1708 is 17oz biax cloth with 8oz chopped mat on the other side - I believe the mat is needed to catylize the poly resin, whereas epoxy does not need this chemical reaction and therefore mat is not required.

1.5oz cloth vs 17oz cloth (with the 8oz mat if 1708) is a huge jump. I have successfully used 12oz biax for areas with lots of abrasion (like a floor). I would recommend the 12oz biax with epoxy. 

For the floatation foam use 2# if you plan on stringers/ribs. 4# foam is considered structural and often the ribs are ommitted when using "structural foam".

You'd be surprised how well the 3/8" will do with glass on both sides and foam under. I think 3/4" is overkill... 

All of the decks on my Johnsen build are 3/8" - front deck spans 6' with a couple of supports, and I used 12oz biax on the bottom and 7.5oz on top. My fat ass is quite comfortable with no noticible "bounce"


----------



## cwalden (Jun 24, 2011)

I already have several sheets of 3/4 and 1/2 left over from another project.

As for the mat and poly question. No mat is needed to catalyze poly. It is catayzed with MEK (methyl ethyl keytone). Most mat has a binder glue to hold it together that is disolved by poly resin, but is not dissolved by epoxy. Thus, they say that mat will not properly soak in epoxy resin and will have air pockets due to the binder holding the mat. But, I have used mat with epoxy many times over the years and never had a problem wetting it out. So I dont know. The more I read on the internet, the more I second guess whether I should risk it.

As for my 1708 comments. I have never used it before, so I dont have a feel for what it looks like in my hand. But it does not have the binder normally used in mat. the mat layer is stiched to the cloth layer. I have used various mats and glass in 6 and 10oz weights, so I am familiar with them. I want something heavier than 10oz cloth, or even 2 layers of it.


----------



## predacious (Sep 1, 2016)

cwalden said:


> I already have several sheets of 3/4 and 1/2 left over from another project.
> 
> As for the mat and poly question. No mat is needed to catalyze poly. It is catayzed with MEK (methyl ethyl keytone). Most mat has a binder glue to hold it together that is disolved by poly resin, but is not dissolved by epoxy. Thus, they say that mat will not properly soak in epoxy resin and will have air pockets due to the binder holding the mat. But, I have used mat with epoxy many times over the years and never had a problem wetting it out. So I dont know. The more I read on the internet, the more I second guess whether I should risk it.
> 
> As for my 1708 comments. I have never used it before, so I dont have a feel for what it looks like in my hand. But it does not have the binder normally used in mat. the mat layer is stiched to the cloth layer. I have used various mats and glass in 6 and 10oz weights, so I am familiar with them. I want something heavier than 10oz cloth, or even 2 layers of it.

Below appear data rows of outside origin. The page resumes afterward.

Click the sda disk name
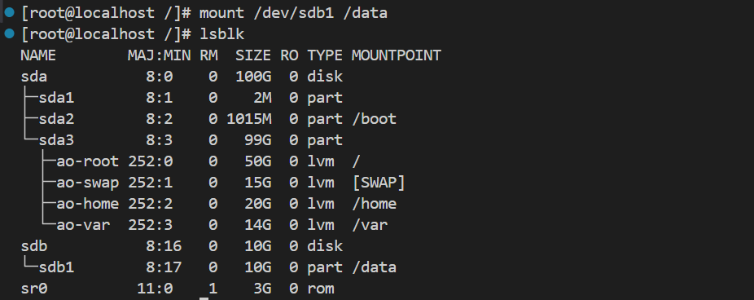This screenshot has width=754, height=300. point(33,77)
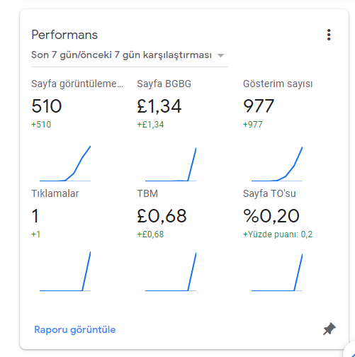Select the 977 impressions value
Image resolution: width=355 pixels, height=357 pixels.
click(x=259, y=106)
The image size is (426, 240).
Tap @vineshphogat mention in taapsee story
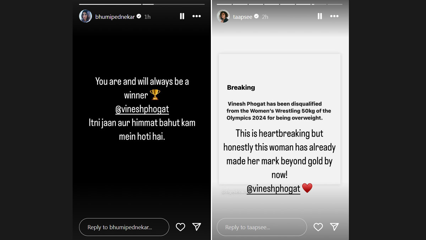coord(273,189)
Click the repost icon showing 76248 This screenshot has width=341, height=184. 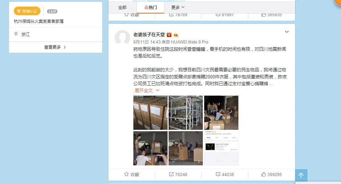[x=171, y=174]
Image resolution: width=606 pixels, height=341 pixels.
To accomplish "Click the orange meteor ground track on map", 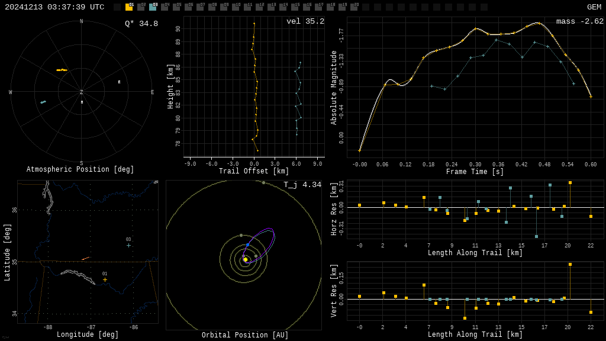I will (85, 258).
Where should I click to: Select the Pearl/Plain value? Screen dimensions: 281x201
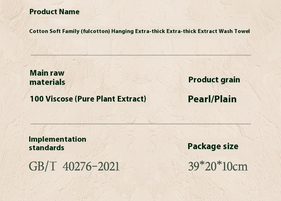click(x=212, y=99)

MEK is a solvent/thinner,think of it like acetone

MEKP - that's a catalyzer,for polyester resins


----------



## WhiteDog70810 (May 6, 2008)

cwalden said:


> I already have several sheets of 3/4 and 1/2 left over from another project.


You said you wanted the floor as light and low as possible. If you want to use the heavier ply, you are only fighting yourself. 3/8" ply with 6 oz cloth on both sides will be fine over foam (I'd center a stringer every 15" instead of every 20" underneath the floor, but I'd do that regardless of the ply used). 1/2" ply with 6 oz cloth on both sides would be hella stout. 


cwalden said:


> I know that mat is supposedly not compatible with epoxy... ...But, I have used mat with epoxy many times over the years and never had a problem wetting it out...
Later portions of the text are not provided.